• [Written problem]: Count the lines in the material below that contain the string "icon", with case counting, and reply with the number alone.

• [Dataset]:
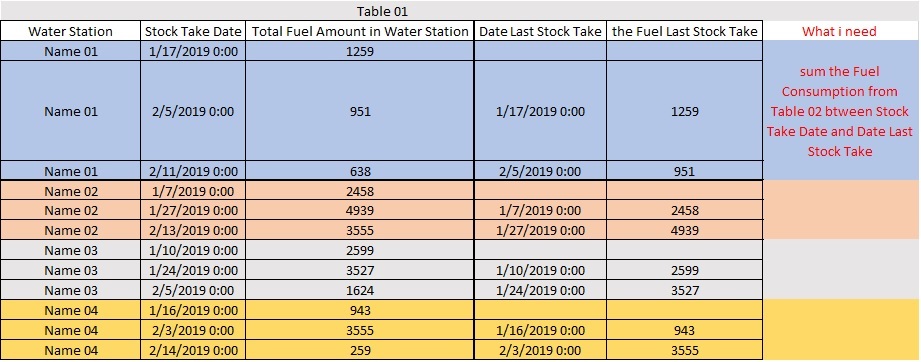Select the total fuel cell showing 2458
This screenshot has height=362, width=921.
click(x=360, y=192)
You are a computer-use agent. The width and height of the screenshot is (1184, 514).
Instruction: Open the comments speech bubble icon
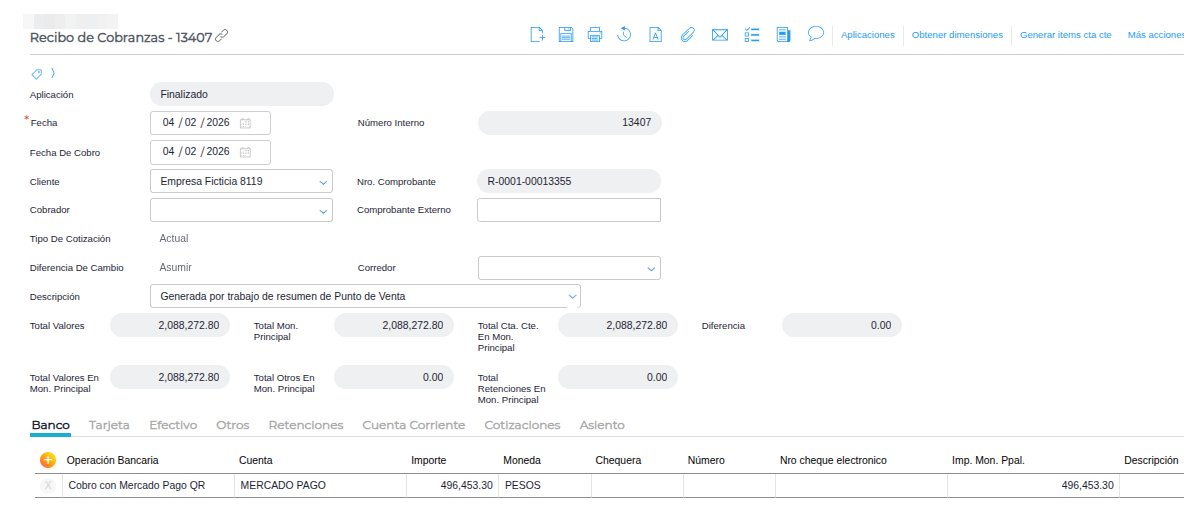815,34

* * *

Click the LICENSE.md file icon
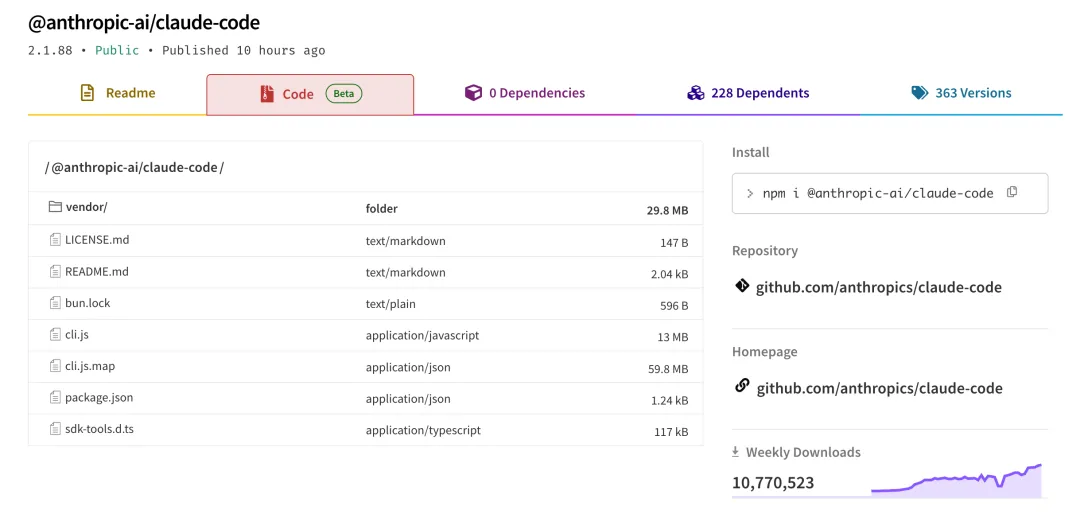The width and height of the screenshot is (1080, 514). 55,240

• [The response]: 2